## Task directions
Using the data below, restate exactly every line from the one with "Entertainment (96, 1528)" up to and including the one with "Nazareth Area SD (177, 1191)". No picture belongs in it.

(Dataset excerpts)
>>

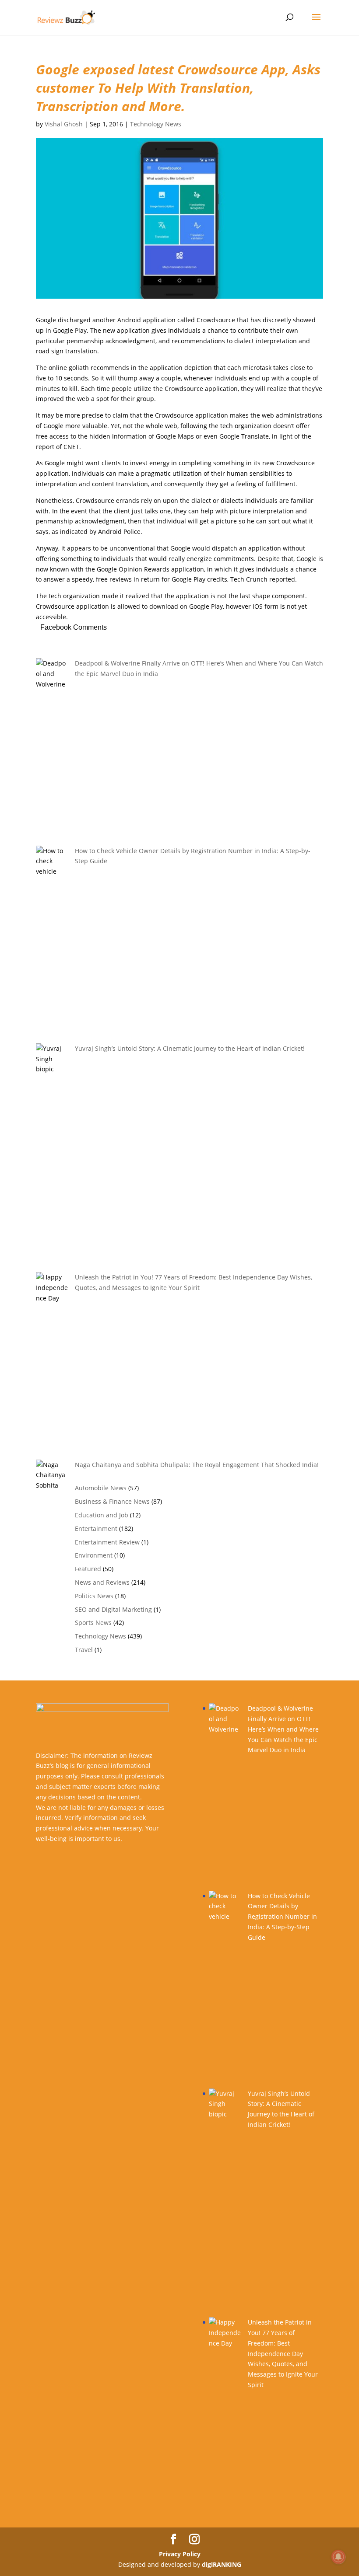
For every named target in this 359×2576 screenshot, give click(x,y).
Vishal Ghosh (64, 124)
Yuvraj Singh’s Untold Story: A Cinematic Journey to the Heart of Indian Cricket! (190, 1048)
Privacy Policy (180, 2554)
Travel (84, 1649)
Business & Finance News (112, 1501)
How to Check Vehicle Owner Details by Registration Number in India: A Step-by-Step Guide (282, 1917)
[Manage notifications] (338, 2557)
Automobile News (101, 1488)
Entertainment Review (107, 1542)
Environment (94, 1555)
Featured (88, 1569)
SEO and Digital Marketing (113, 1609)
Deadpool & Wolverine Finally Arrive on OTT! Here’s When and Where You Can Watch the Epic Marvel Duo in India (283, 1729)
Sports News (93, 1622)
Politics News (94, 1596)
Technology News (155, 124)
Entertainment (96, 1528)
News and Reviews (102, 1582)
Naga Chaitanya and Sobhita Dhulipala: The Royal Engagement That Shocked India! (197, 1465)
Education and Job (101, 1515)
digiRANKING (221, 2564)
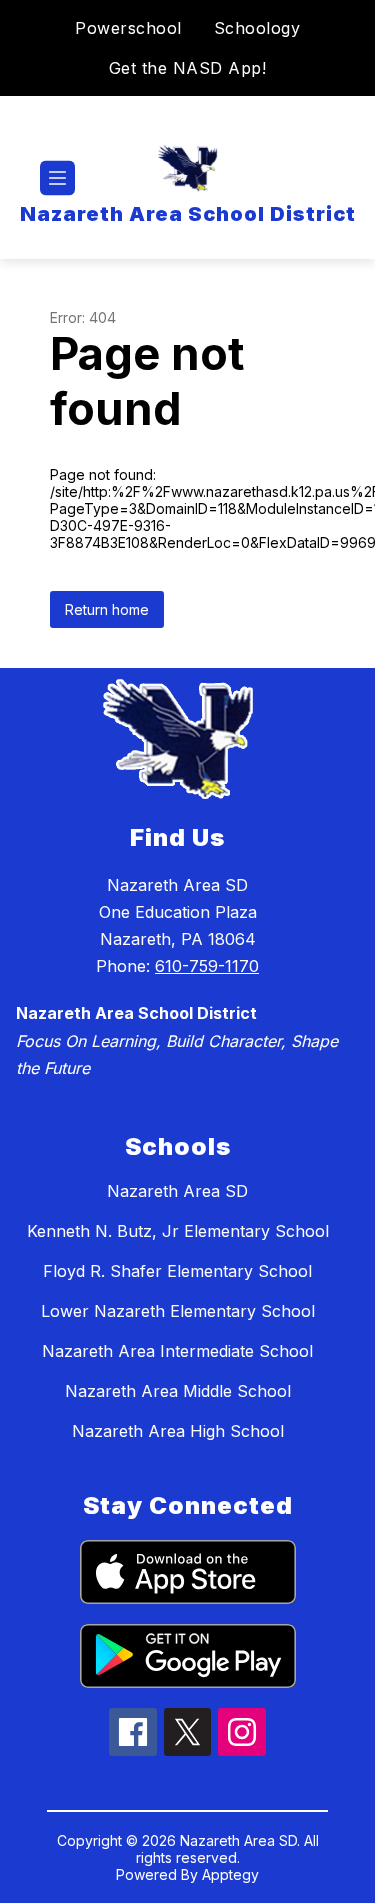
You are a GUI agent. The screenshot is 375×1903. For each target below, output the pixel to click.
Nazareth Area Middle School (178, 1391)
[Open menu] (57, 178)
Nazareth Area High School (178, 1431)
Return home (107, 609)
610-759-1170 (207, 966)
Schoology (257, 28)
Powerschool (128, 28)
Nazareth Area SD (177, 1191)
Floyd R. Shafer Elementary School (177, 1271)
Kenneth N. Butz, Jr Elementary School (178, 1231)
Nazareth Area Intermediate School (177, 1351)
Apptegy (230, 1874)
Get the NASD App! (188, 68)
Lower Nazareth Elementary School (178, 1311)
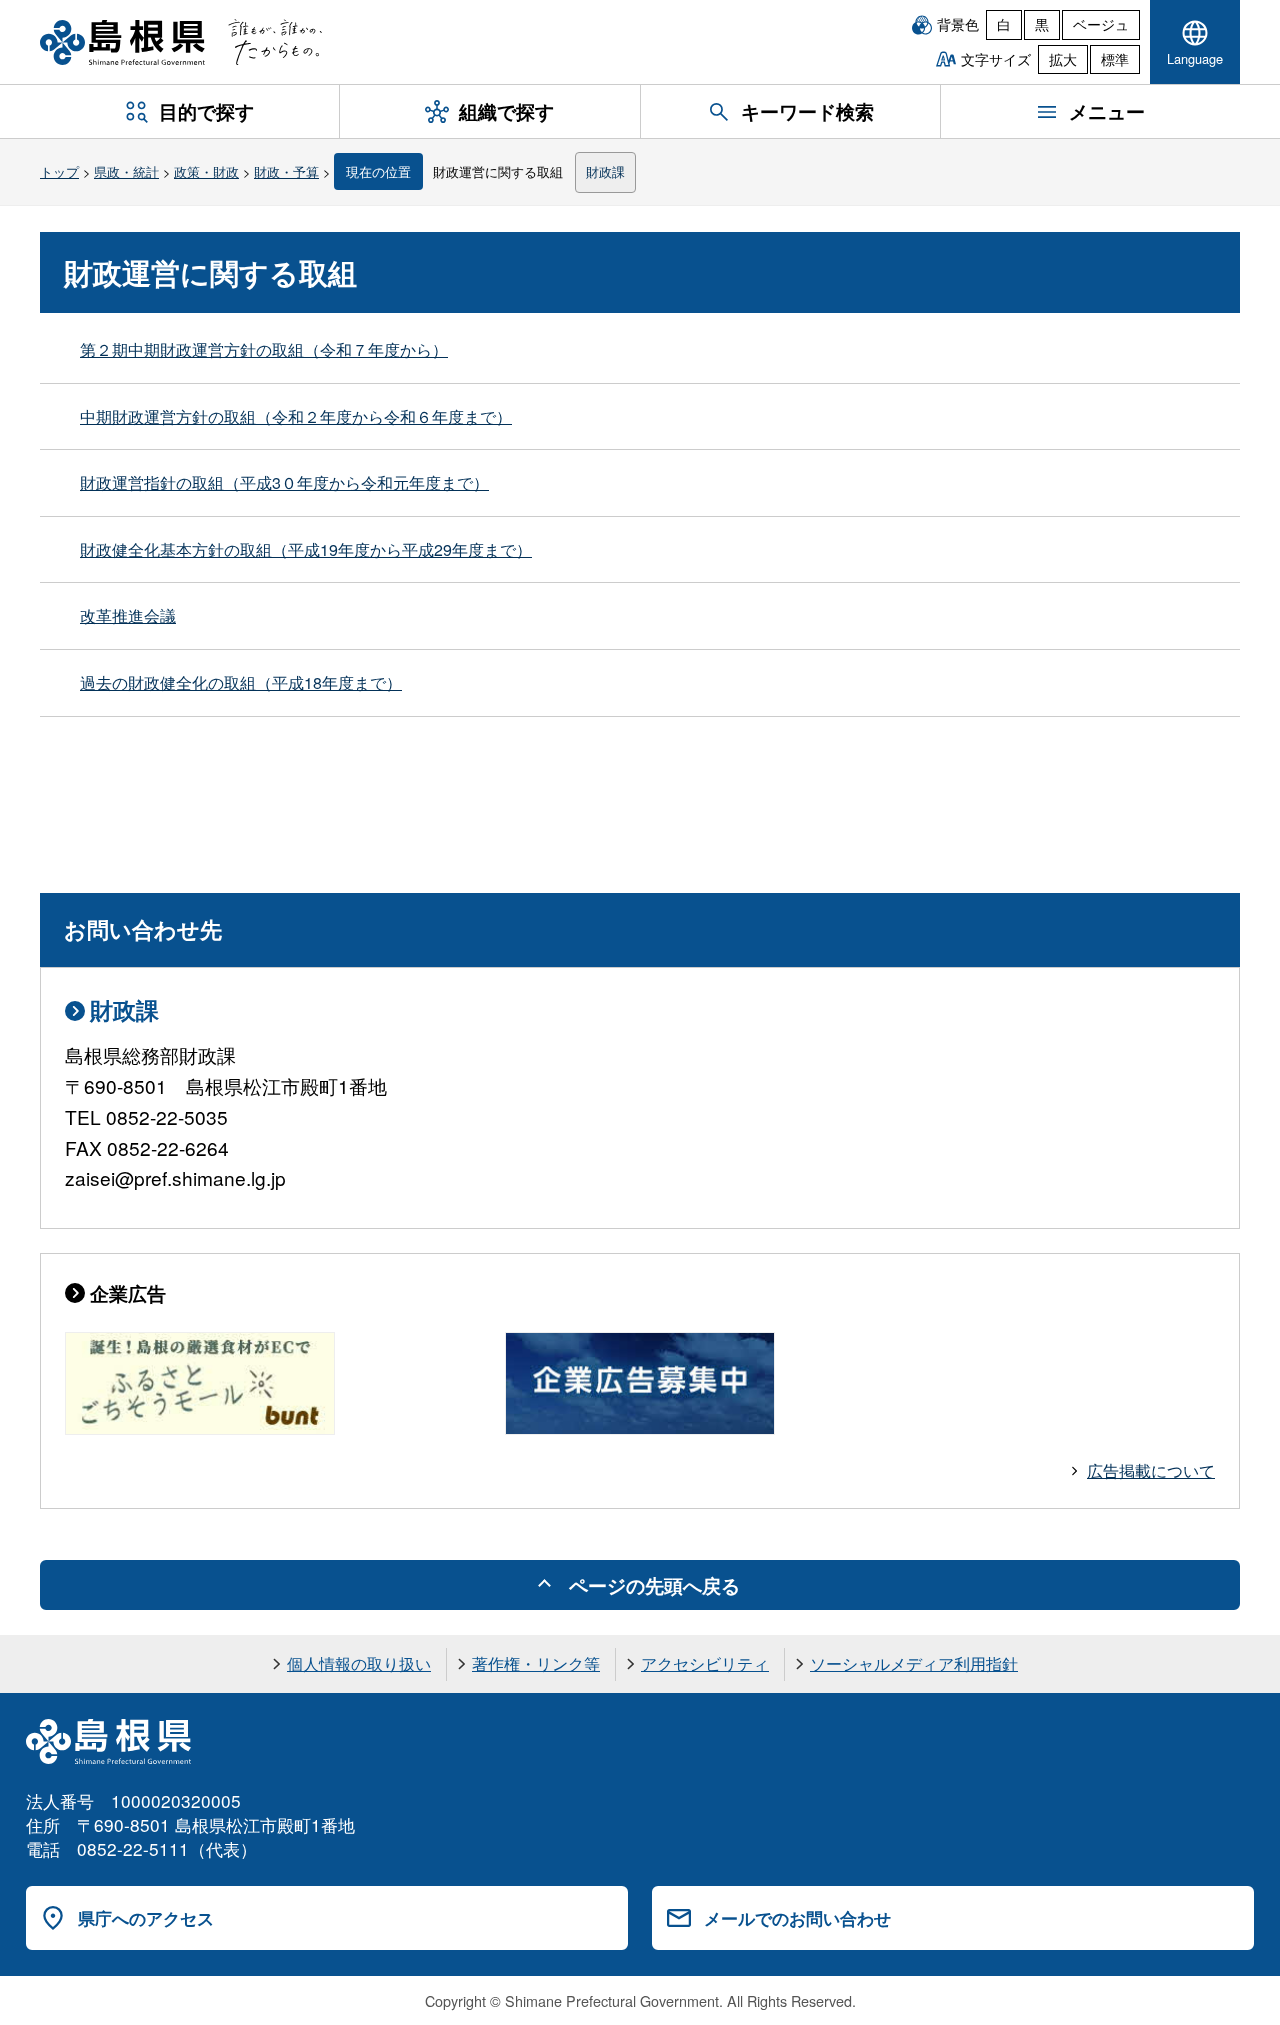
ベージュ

<<

## Written response
Entertainment (96, 1528)
News and Reviews (102, 1582)
Naga Chaitanya and Sobhita Dhulipala: The Royal Engagement That Shocked India! (197, 1465)
Education and Job (101, 1515)
digiRANKING (221, 2564)
You are a GUI agent. The screenshot is 375×1903. For each target below, output the pixel to click.
Nazareth Area Middle School (178, 1391)
[Open menu] (57, 178)
Nazareth Area High School (178, 1431)
Return home (107, 609)
610-759-1170 (207, 966)
Schoology (257, 28)
Powerschool (128, 28)
Nazareth Area SD (177, 1191)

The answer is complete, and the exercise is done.